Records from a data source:
Start of Block

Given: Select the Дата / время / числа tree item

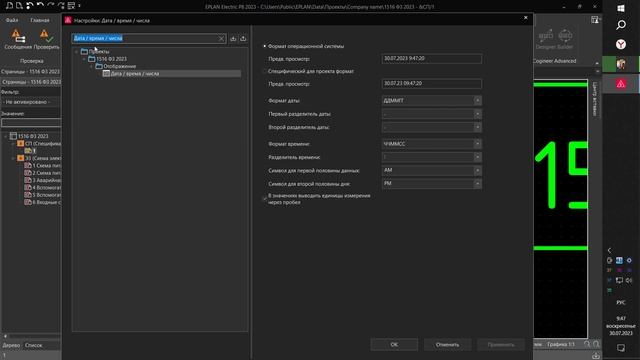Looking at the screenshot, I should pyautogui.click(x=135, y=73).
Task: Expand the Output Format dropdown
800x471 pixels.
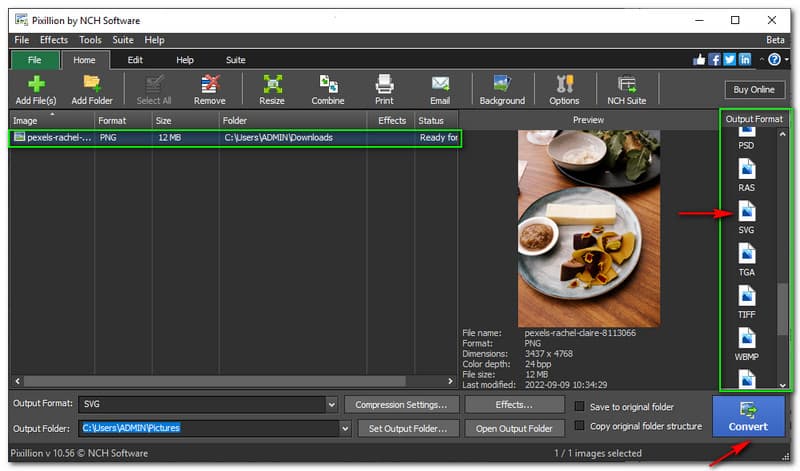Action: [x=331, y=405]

End of Block

Activity: Your output must match the records word for word, apart from the images, which are left out.

Completed task:
Given: Select the Дата / время / числа tree item

Looking at the screenshot, I should pyautogui.click(x=135, y=73).
Task: Expand the Output Format dropdown
800x471 pixels.
Action: [x=331, y=405]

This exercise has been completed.